Beyond the Intel D-2100 series, the Atom C3000 line can mostly offer the same levels of multi-thread performance with more cores. The Intel Xeon D-1500 and D-1600 series only has dual-channel memory and still uses some legacy PCIe Gen connectivity. The AMD EPYC 3000 line is interesting. The EPYC 3000 is in many ways like an upgraded Xeon D-1500 series with dual-channel memory in the 4-8C segment but more modern PCIe I/O. The larger chips such as the AMD EPYC 3451 have quad-channel memory but one needs to move to more expensive dual-die parts to get to that performance level. While AMD can claim similar 10GbE NIC counts, the challenge is that the AMD EPYC 3000 NICs do not support features such as SR-IOV which is why we often do not see them used. In contrast, the Xeon D-2100 series is using the IP that is in the Lewisburg PCH which is a higher-end solution.
Another interesting way to look at the Xeon D-2123IT is that it is a $75-100 Intel PCH mated with a 4 core CPU for only $213.
Beyond the x86 ecosystem, there are a number of Arm vendors such as NXP that are focusing on this space. In the coming generations, this is going to be a bigger story. Intel is positioning this chip slightly differently since it is effectively the same Skylake core run in one’s data center but in an embedded form factor making code portability trivial. Again, in future generations, this will change, and there is a large segment of the embedded market where everything is custom so Arm is competing, but the design philosophy of Intel in many ways dictates its competitive set.

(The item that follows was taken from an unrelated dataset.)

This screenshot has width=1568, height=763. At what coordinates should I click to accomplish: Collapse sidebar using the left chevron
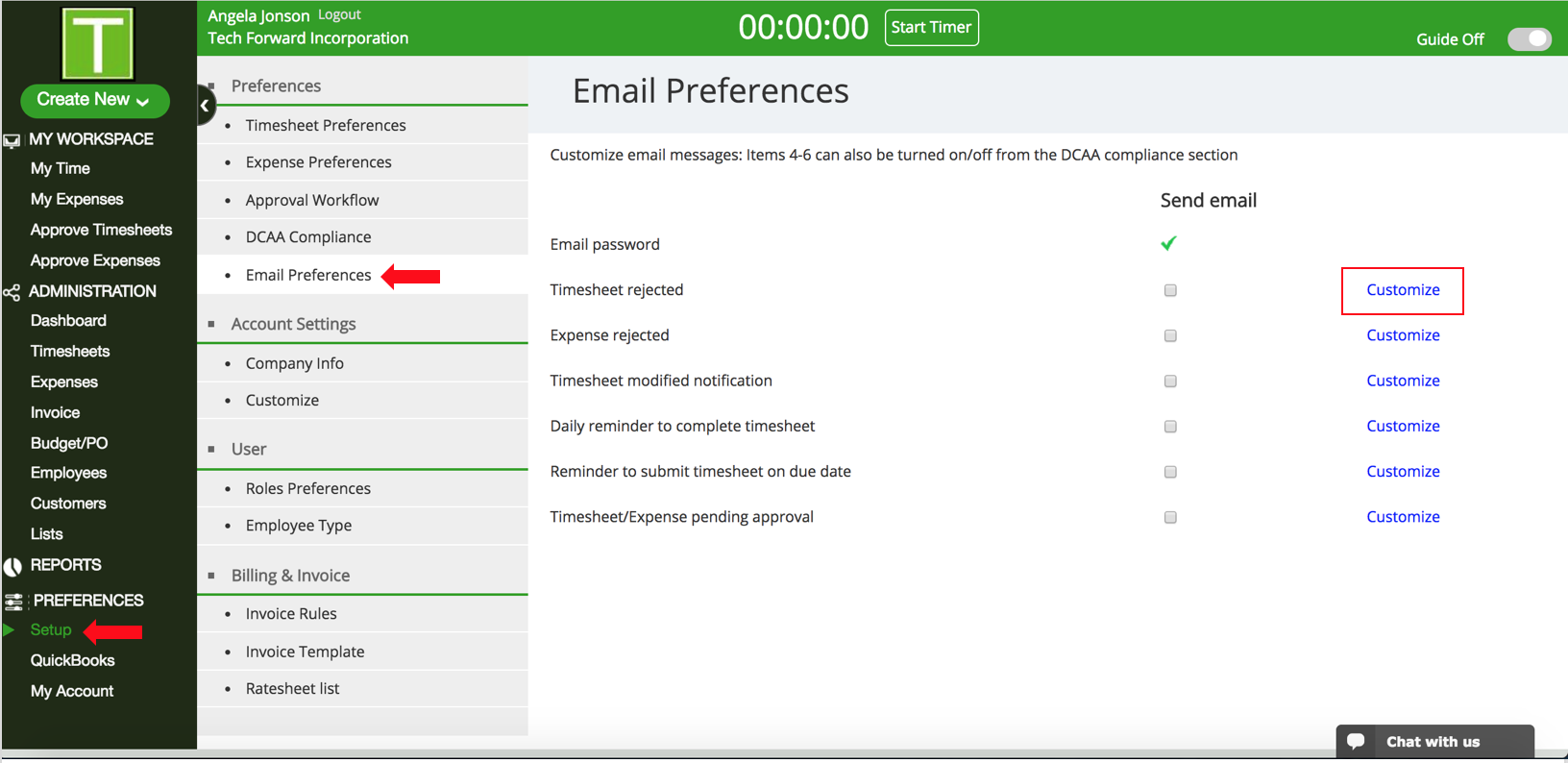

This is likely a review that we should have had on STH earlier when we first covered the chip. Still, embedded lifecycles are long and this is the current-generation Intel part in the space making it highly relevant. The Xeon D-2100 series did not benefit from the 2nd Generation Intel Xeon Scalable refresh pricing and updated “U” series SKUs for single-socket applications. On a raw compute basis, this is a better value than most of the rest of Intel’s line. For a simple “light the platform” part, it performs well and is a great firewall/ storage appliance SKU.

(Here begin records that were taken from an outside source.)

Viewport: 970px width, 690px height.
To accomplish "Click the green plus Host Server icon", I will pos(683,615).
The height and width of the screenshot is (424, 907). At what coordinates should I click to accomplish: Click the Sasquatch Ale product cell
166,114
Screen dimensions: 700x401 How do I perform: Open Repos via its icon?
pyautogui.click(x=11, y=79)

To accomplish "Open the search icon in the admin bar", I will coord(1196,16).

Higher-end Xeon D-2100 series parts for compute applications are much harder to justify these days. For the embedded market, just having BGA mounting and the integrated PCH functionality for a smaller package is extremely important. Still, the Xeon D-2123IT brings that packaging benefit alongside performance that is competitive with the Xeon Bronze series that give it overlap in these “light the platform” type scenarios where I/O connectivity is more important than massive amounts of compute power.
At the outset of testing the Xeon D-2123IT, this was seen as a lower-end part. These days, we look at it as perhaps the best value Xeon D-2100 series part on the market. That just shows there is a lot that can happen over the course of a product cycle.